The VA funding fee helps the VA continue to provide this flexible loan program to our veterans. Because the VA loan does not require a down payment and does not charge any mortgage insurance fees throughout the life of the loan, the VA depends on the funding fee to continue doing business. This fee also helps to reduce the burden on our taxpayers who help to make this program available to those that serve our country.
Who Pays the Funding Fee?
In general, every VA borrower pays a funding fee, but there are a few exceptions. If you meet any of the following categories, you could be exempt from paying the fee:
- Any veterans injured during service and that receive compensation for the service-connected disability do not have to pay the funding fee
- Any retired veterans that suffered a disability during service that receive retirement compensation but would be entitled to disability payments do not have to pay a funding fee
- Any surviving spouse left behind after a service-related death by a veteran does not have to pay a funding fee
If you do not meet one of the above categories, you will pay the fee upfront every time you take out a VA loan.

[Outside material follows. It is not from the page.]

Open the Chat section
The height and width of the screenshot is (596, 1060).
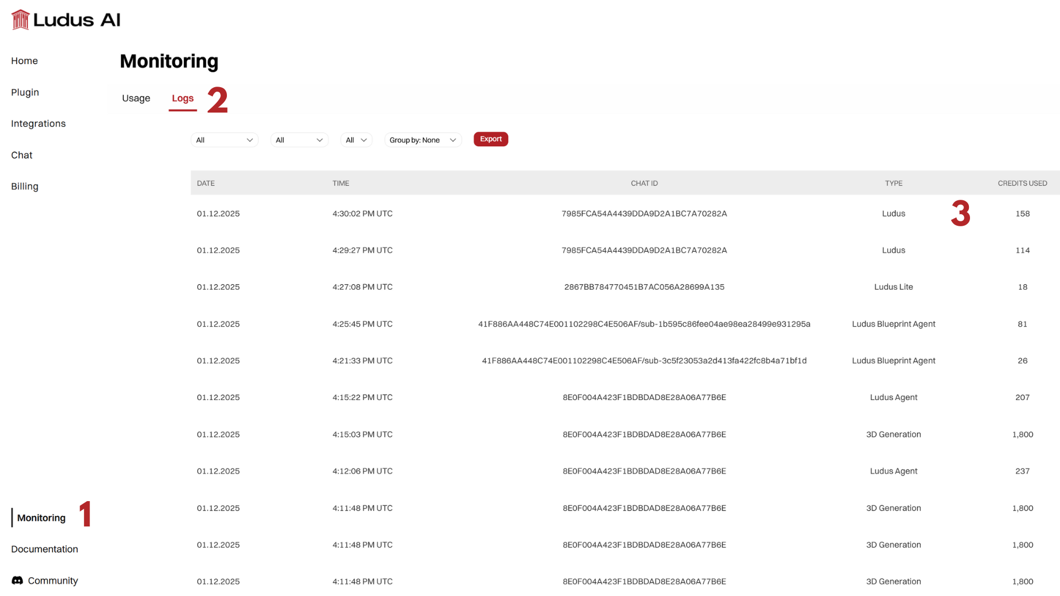(22, 155)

Breaking down the VA Funding Fee
Now that you know you have to pay the VA funding fee, there is a difference in what you pay. The amount the VA charges you varies based on your circumstances:
- If you put less than 5% down on the home (there is never a required down payment) and you never used your VA entitlement before, the fee equals 2.15% of the loan amount for veterans and 2.4% for those in the National Guard
- If you put between 5% and 10% down on the home and you never used your VA entitlement before, the fee equals 1.5% of the loan amount for veterans and 1.75% for those in the National Guard
- If you put 10% or more down on the home and you never used your VA entitlement, the fee equals 1.25% for veterans and 1.5% for those in the National Guard
If you already used your entitlement once, your VA funding fee will differ. The only way you can reuse the entitlement is if you sold the home you used to originally use your entitlement. The exception to the rule is if you have entitlement left, meaning that the home you originally purchased did not use up your entire allotment for entitlement. The subsequent use fees are as follows:
- Down payments of less than 5% require a subsequent funding fee equal to 3.3% of the loan amount for veterans and those in the National Guard
- Down payments between 5 and 10 percent require a subsequent funding fee equal to 1.5% for veterans and 1.75% for those in the National Guard
- Down payments of 10% or more require a subsequent funding fee equal to 1.25% for veterans and 1.5% for those in the National Guard
Refinancing your VA Loan
Another exception to the rule for the VA funding fee is for those that take part in the VA IRRRL program. This program, known as the Interest Rate Reduction Refinance Loan Program, enables veterans to lower their interest rate or lower the risk of their loan with very few requirements. Borrowers do not need an appraisal, to verify their income, or to verify their credit score in order to qualify. As long as you lower your payment and you made your last 12-months of mortgage payments on time (one 30-day late maximum is allowed), then you will qualify. These borrowers pay a VA funding fee equal to 0.5% of the loan amount regardless of whether they served in the regular military or in the Reserves.
One common factor no matter how much you put down on the home or how many times you used your entitlement is the fact that you can roll your funding fee into the loan. The VA does not count this against your LTV, either – everyone is able to roll into their loan amount if they cannot afford to pay it up front.
The VA funding fee is one of the lowest fees charged on any government-backed loan. The fact that you can roll it into your loan makes it even more affordable, giving you access to flexible financing for your home.